Güncelleme Tarihi:
Rahim ağzında (servikste) bu farklı görüntüye sebep olabilecek patolojilerden en sık görüleni servikal ektropiyon (eversiyon) yani rahim ağzının vajene doğru çorabın ters çevrilmesi gibi dönerek bombeleşmesidir. Bu durumun çoğu doğuştandır. Genç kadınlarda ve doğum kontrol hapı kullanan kadınlarda daha sık oranda izlenir. Bunların dışında en önemli sebep normal vajinal yoldan yapılan doğumlar esnasında rahim ağzının hasar görmesidir.
Aslında burada herhangi bir yara veya patolojik durum yoktur sadece normalde de bulunan iki yüzey (rahim ağzının iç ve dış yüzeyleri) arasındaki sınır daha belirginleşmiştir. Normalde rahim ağzının iç tarafı daha kırmızı, girintili çıkıntılı ve kanamaya müsait dokularla kaplıdır. Rahim ağzının dış yüzeyi ise daha muşamba gibi düz ve daha soluk renkte izlenir. Yara diye tabir edilen durumda bu kırmızı iç yüzey daha belirgin ve görünür hale gelir ve rahim ağzının dış yüzeyine uzanır. Spekulum muayenesinde iç yüzey çok daha geniş olarak saptanır. Bu kanser veya kanser öncüsü bir durum değildir.
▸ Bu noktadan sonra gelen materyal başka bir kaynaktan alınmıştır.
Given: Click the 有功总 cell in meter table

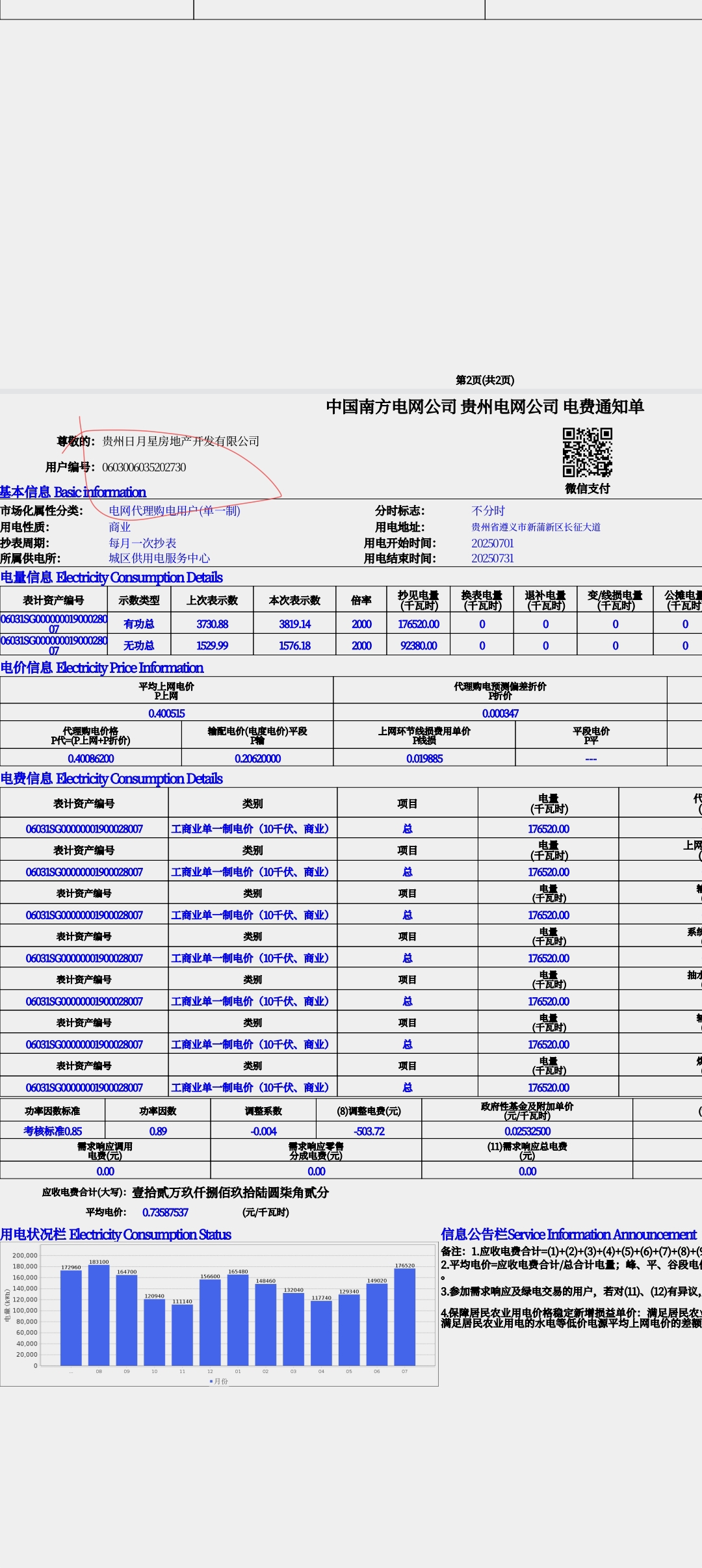Looking at the screenshot, I should coord(138,624).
Rahim ağzı yarası çoğu kadında bir şikâyete neden olmaz ve muayenede tesadüfen görülür. Bazı kadınlarda fizyolojik şeffaf, sulu bir akıntıya neden olabilir. Eğer iltahap varsa yeşil ve kötü kokulu akıntı da olabilir. Ayrıca yara bölgesi hassas bir doku olduğu için ilişki esnasında penisin travmatize etmesiyle ufak lekelenme tarzında kanamalar ve adet aralarında hafif lekelenmeler de yaratabilir.
Rahim ağzı yaraları mutlaka tedavi gerektiren bir durum değildir. Öncelikle rahim ağzında böyle bir görüntü izlendiğinde mutlaka smear testi yapılmalı ve başka önemli bir durum olmadığı kesinleştirilmelidir. Yaraya sebep olabilecek bir neden varsa (doğum kontrol hapı v.b.) bu nedenlerin ortadan kaldırılmasıyla çoğunlukla kendiliğinden iyileşecektir.
Her zaman yakma veya dondurma gibi tedaviler şart değildir ancak aşırı akıntıya ve ilişki sonrasında kanamalara sebep oluyorsa ve takiplerde kendiliğinden iyileşmiyorsa yakma (koterizasyon) - dondurma (kriyoterapi) veya lazer gibi tedaviler uygulanabilir. Bu tedavilerle çoğu zaman tek seferde sonuç alınabilirken bazı hastalarda 2-3 kere tekrarlamak gerekebilir.